## Try it
Retype every line from the one containing "Task: Switch to the Templates tab" through the last line of the records below, both included; leave out the pictures.

══ Material provided

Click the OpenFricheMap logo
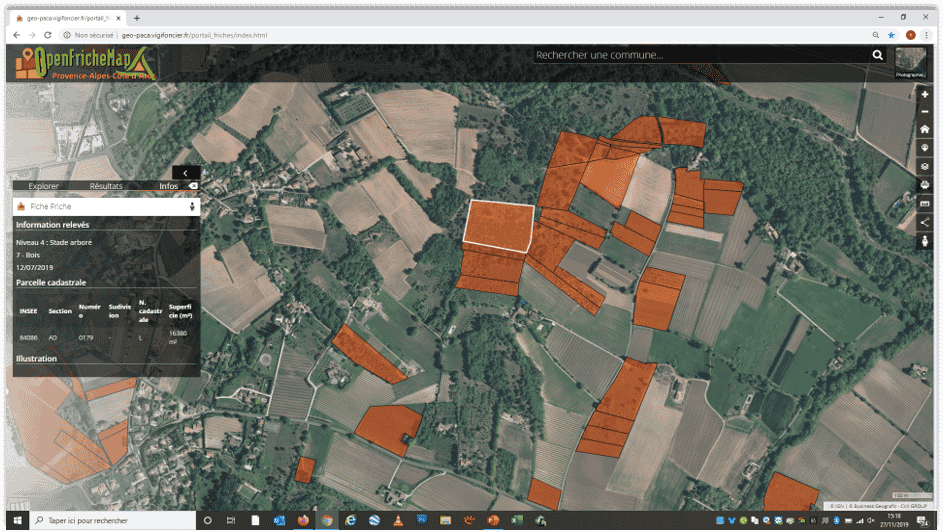The width and height of the screenshot is (943, 532). pos(85,63)
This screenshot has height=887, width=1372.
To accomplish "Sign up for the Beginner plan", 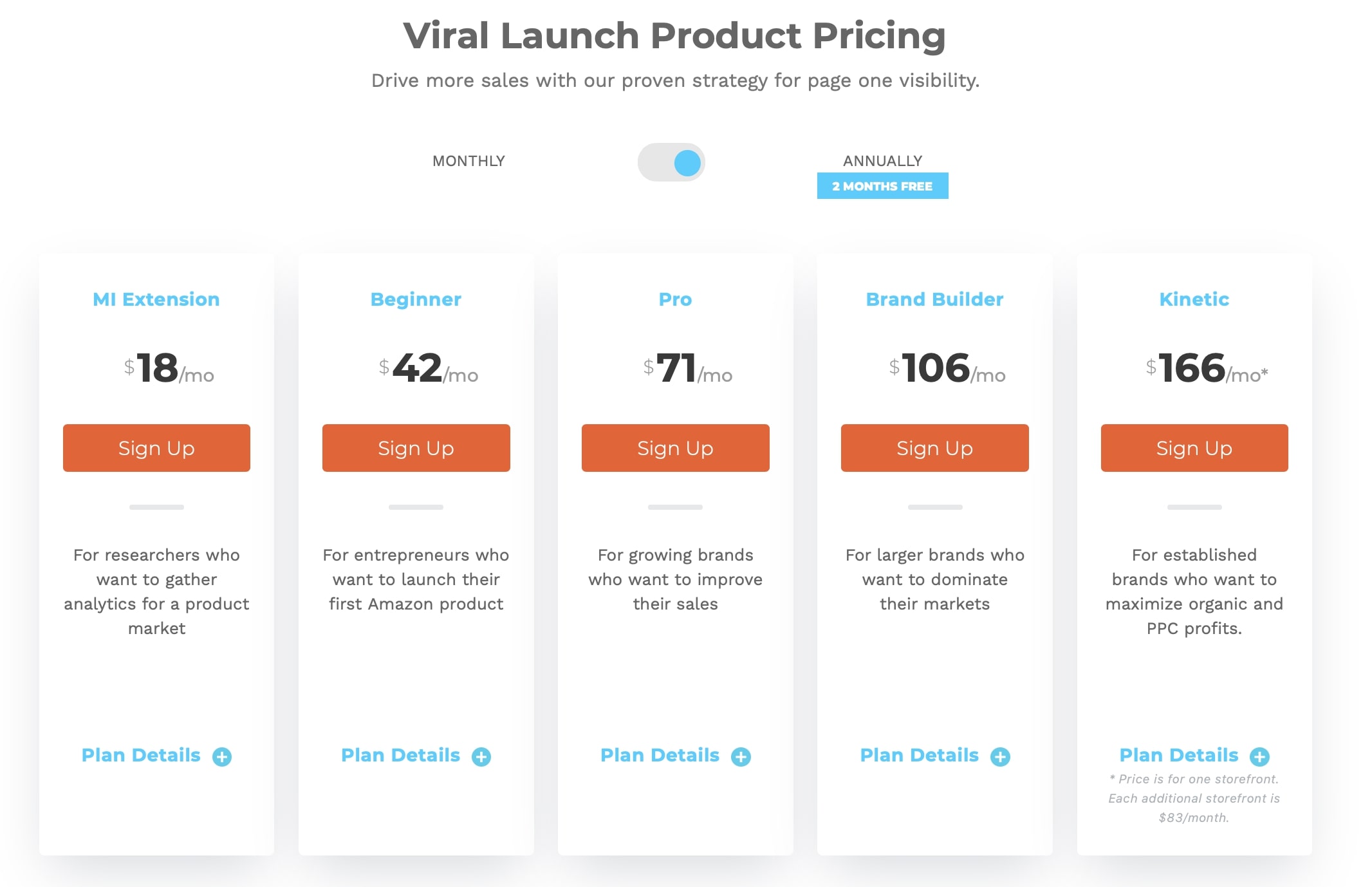I will (416, 448).
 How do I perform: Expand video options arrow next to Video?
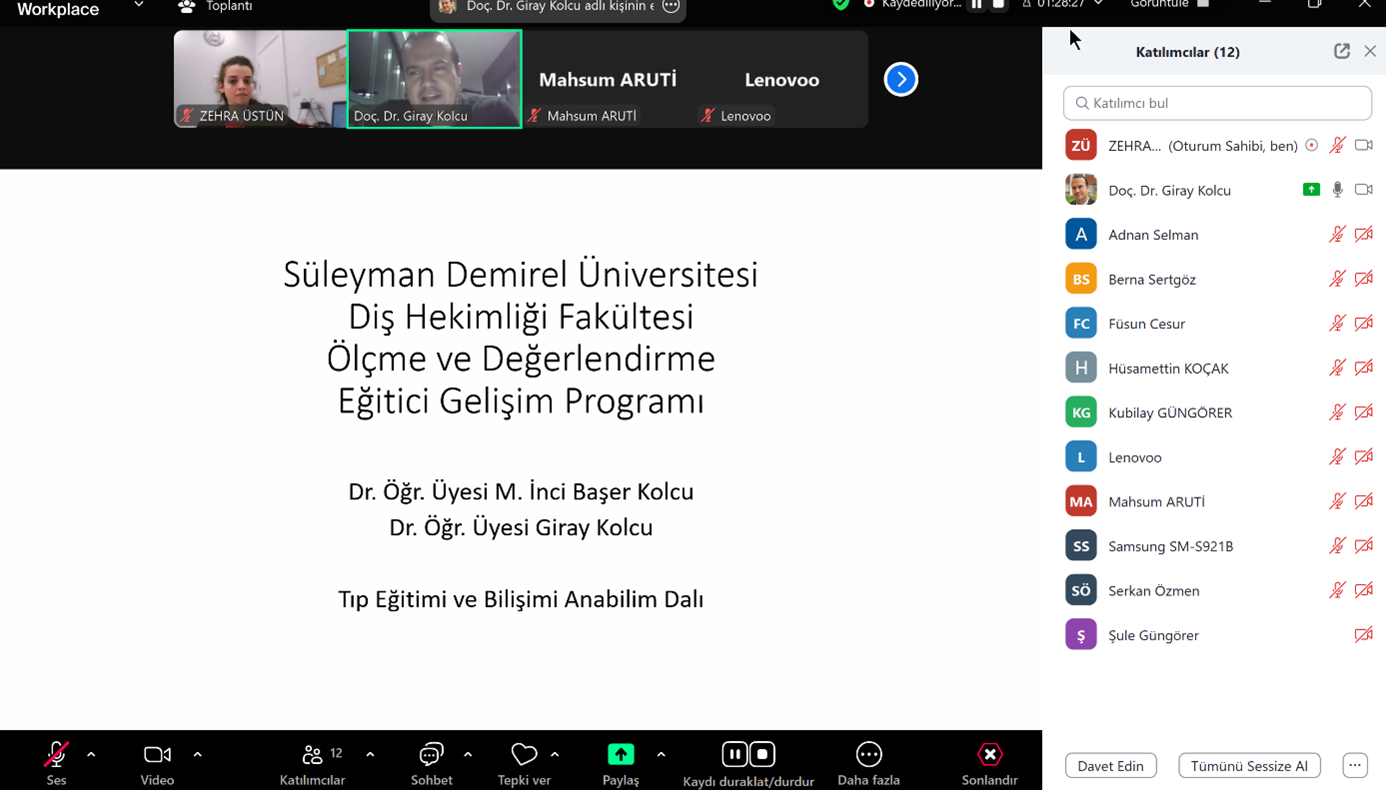click(x=197, y=755)
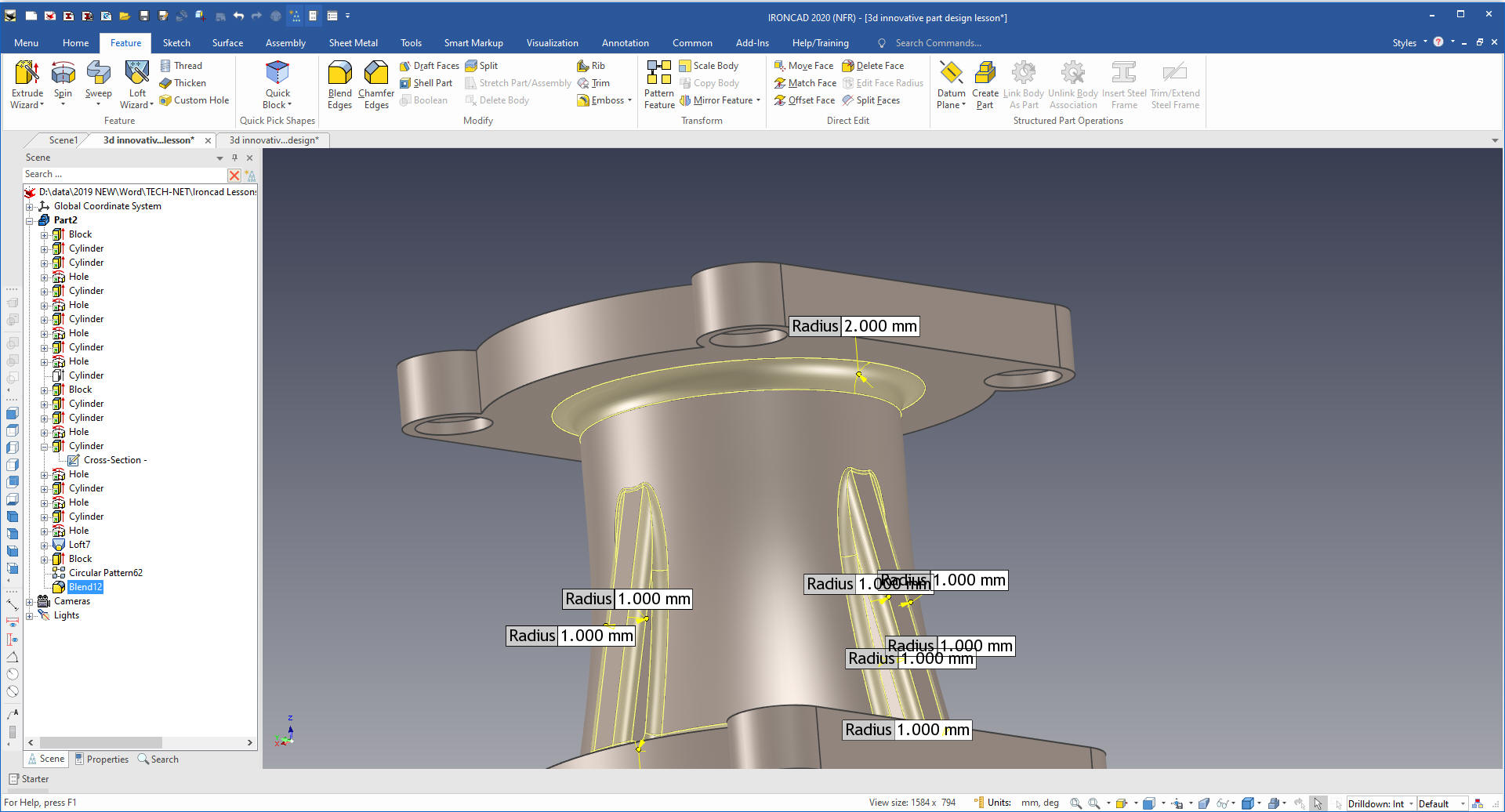Click the Search Commands input field
This screenshot has width=1505, height=812.
point(937,43)
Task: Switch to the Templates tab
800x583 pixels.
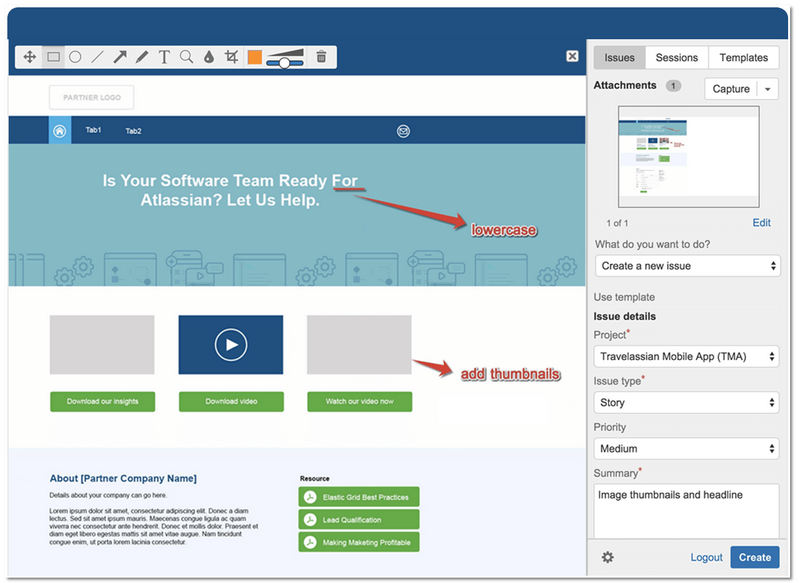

════

## Response to the exercise
Task: Switch to the Templates tab
800x583 pixels.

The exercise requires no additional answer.